Dave Abrahams wrote:
IIUC, you're talking about changing the abstraction presented by std::string to "sequence of individually addressable and mutable chars that by convention represents text encoded as utf-8."
Something like that. string is just char[] with value semantics. It doesn't necessarily hold a valid UTF-8 sequence.
I would prefer to be handling something that presents the abstraction "character string." I'm not sure exactly what that looks like, but I'm pretty sure the "individually addressable and mutable chars" part should go. I'd like to see an interface that prevents corrupting the underlying data such that it no longer represents a valid sequence of characters (or at least makes it highly unlikely that such corruption could happen accidentally).
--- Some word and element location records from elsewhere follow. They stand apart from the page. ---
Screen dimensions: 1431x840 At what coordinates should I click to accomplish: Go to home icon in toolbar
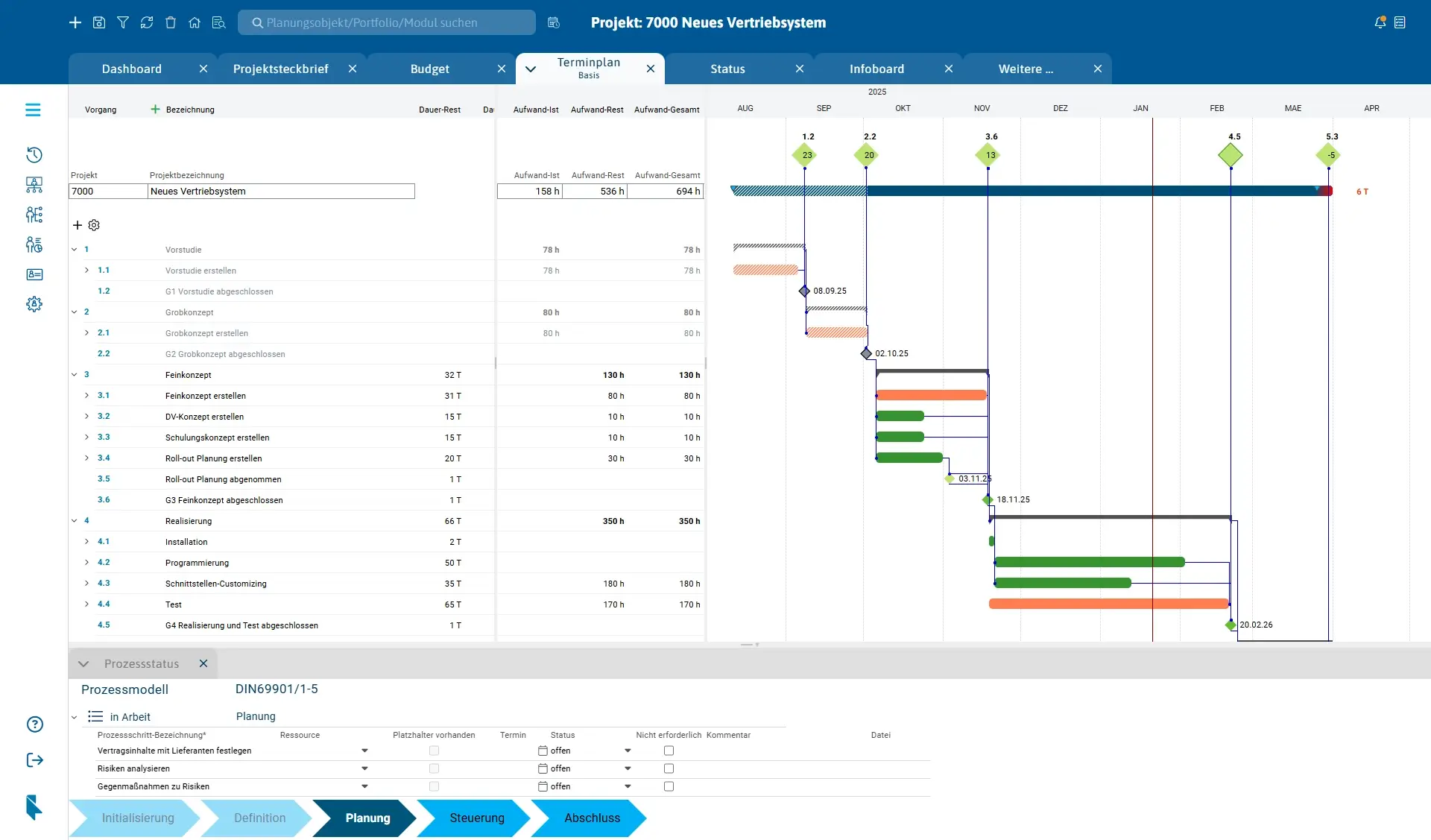(x=195, y=22)
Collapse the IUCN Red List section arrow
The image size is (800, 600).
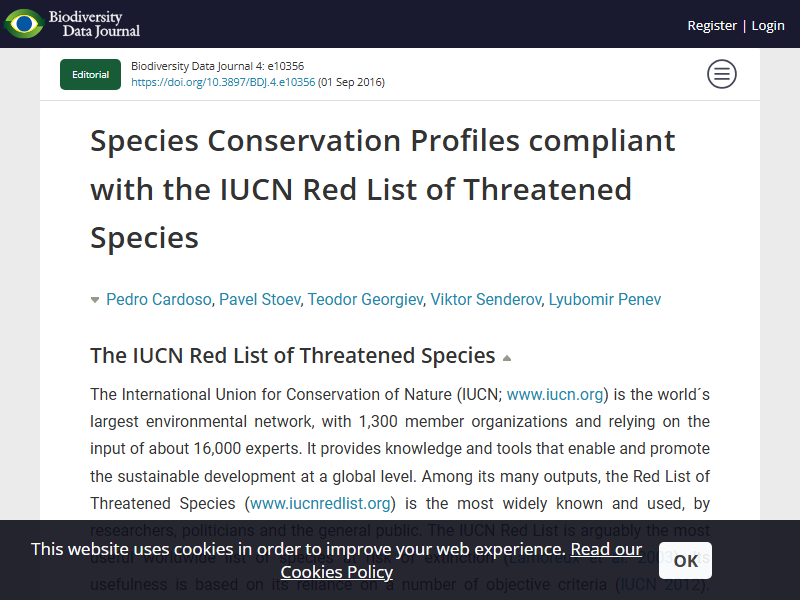[507, 358]
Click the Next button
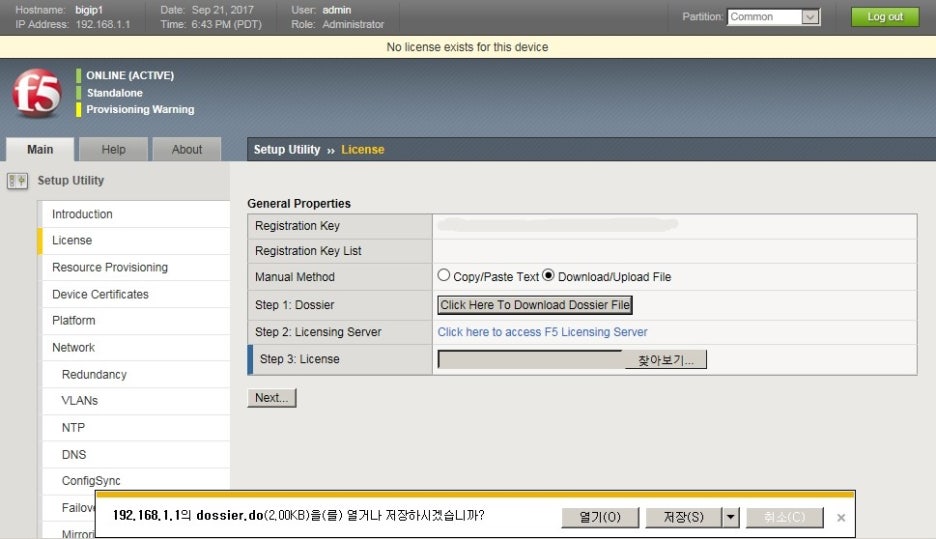Screen dimensions: 936x539 271,398
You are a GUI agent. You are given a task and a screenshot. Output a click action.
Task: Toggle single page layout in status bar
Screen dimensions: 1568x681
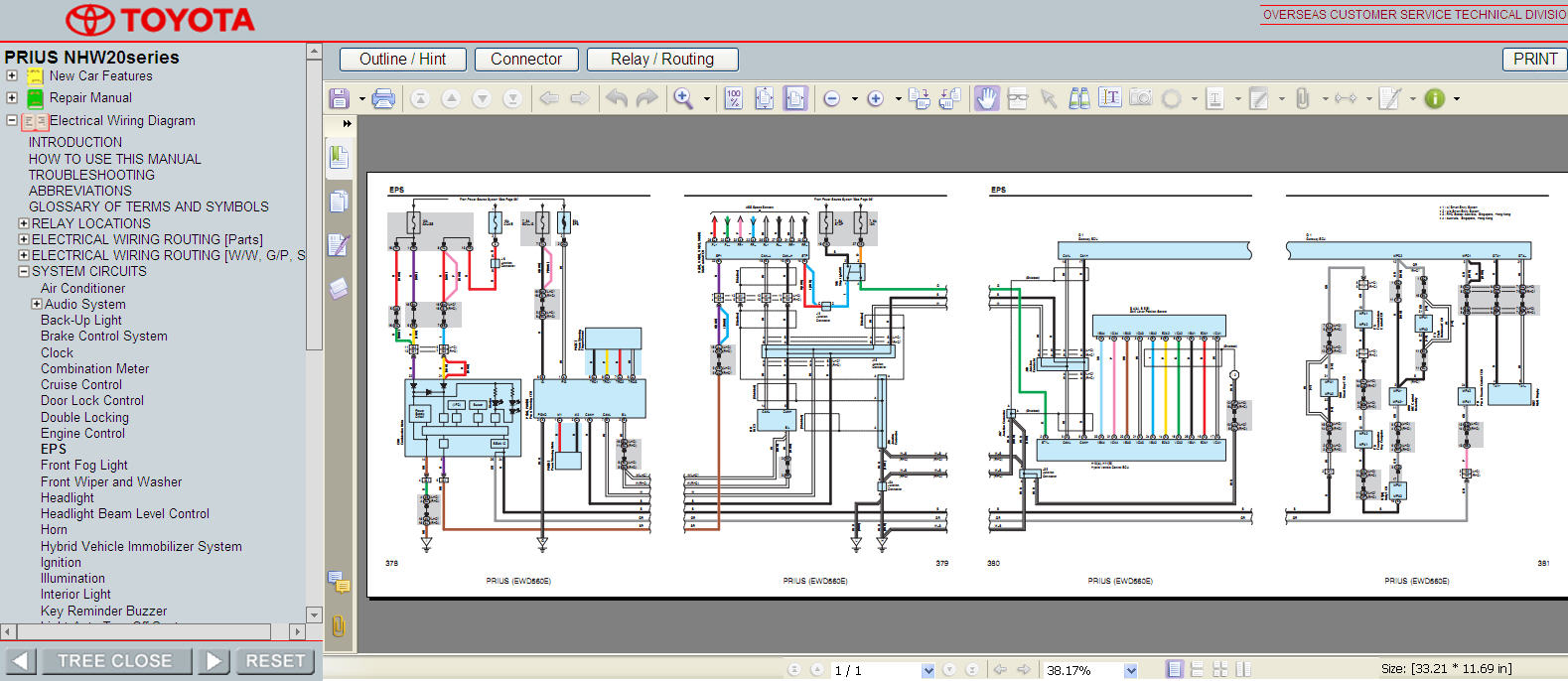click(x=1175, y=670)
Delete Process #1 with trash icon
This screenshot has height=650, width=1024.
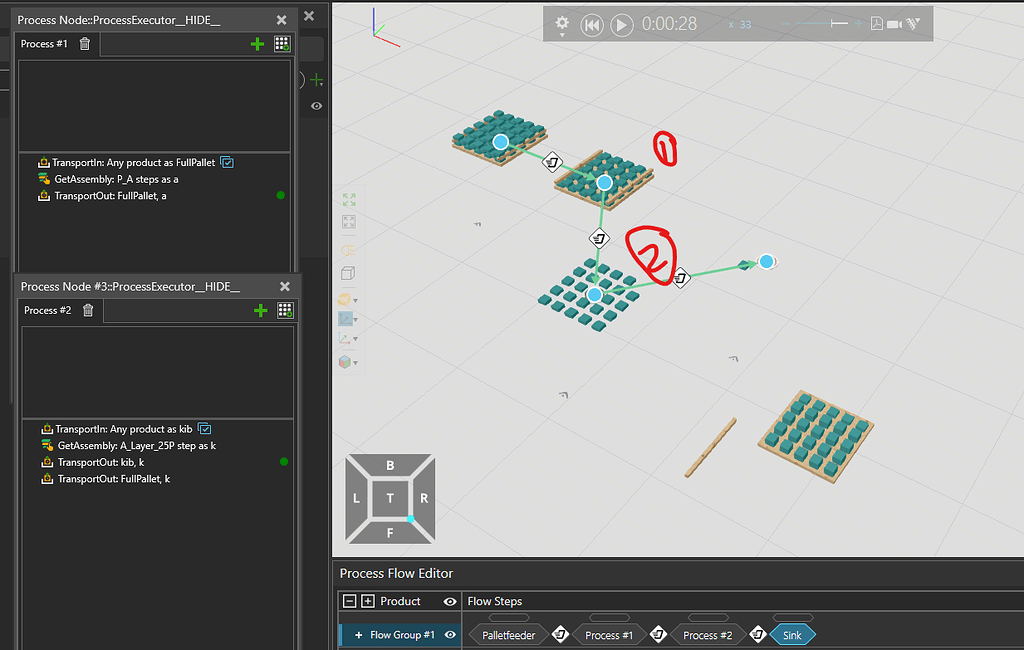point(85,44)
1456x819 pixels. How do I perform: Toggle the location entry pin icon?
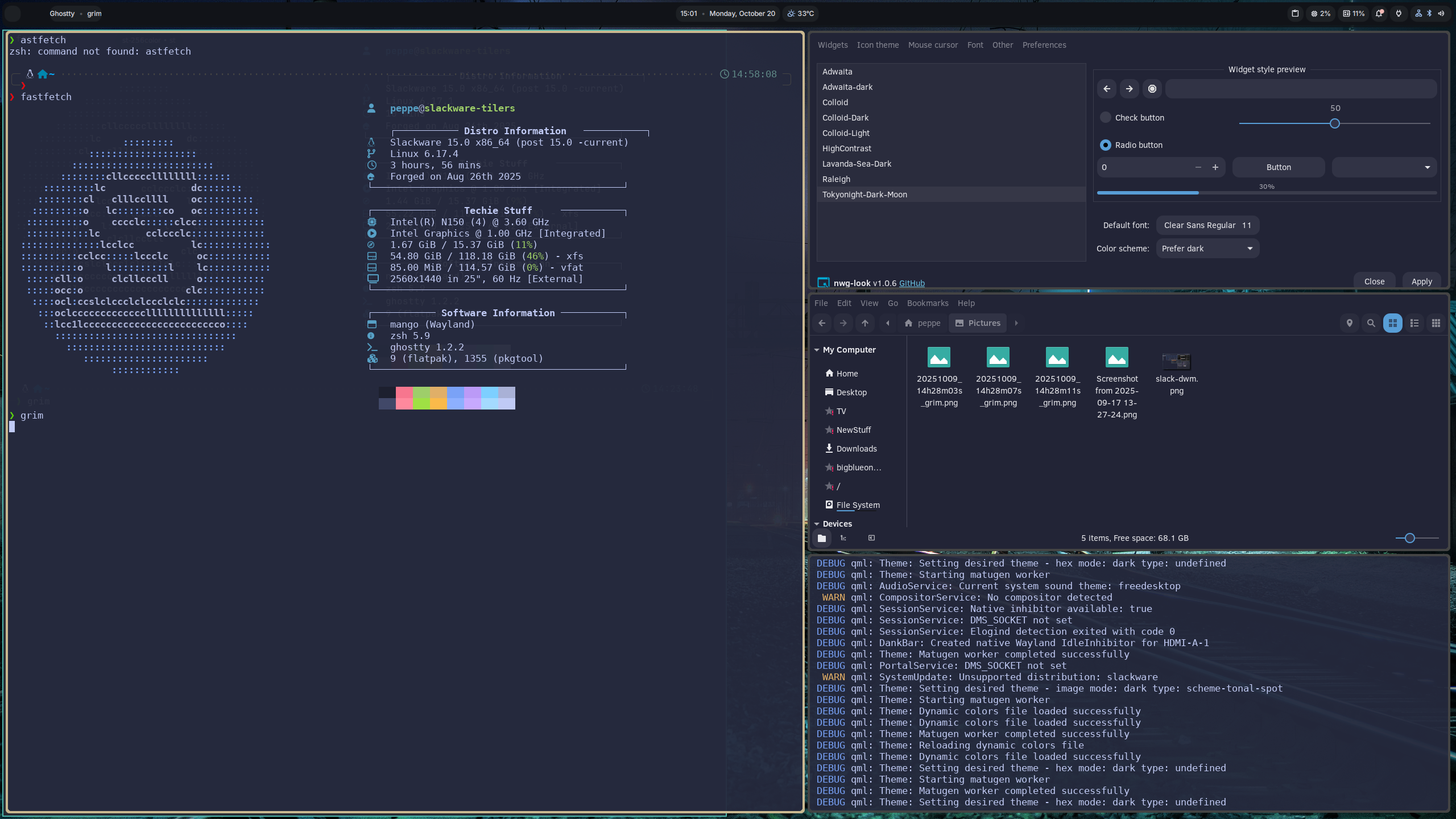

Furthermore, there are lots of string-y things I'd want to do that aren't provided—or aren't provided well—by std::string, e.g. if (s1.starts_with(s2)) {...}
Does this make more sense?
It makes sense in the abstract. But there is no way to protect against corruption without also setting an invariant that the sequence is not corrupted (represents valid UTF-8), and I don't usually need such a string in the interfaces we're discussing, although it can certainly be useful on its own. The interfaces that talk to the OS need to be able to carry arbitrary char sequences (in the POSIX case). Even an interface that displays the string, one that by necessity must interpret it as UTF-8, should preferably handle invalid UTF-8 and display some placeholders instead of the invalid subsequence - it's better for the user to see parts of the string than nothing at all. It's even worse to abort the whole operation with an invalid_utf8 exception. I don't particularly like string's mutable chars, but they don't mutate themselves without my telling them to, so things tend to work out fine. :-)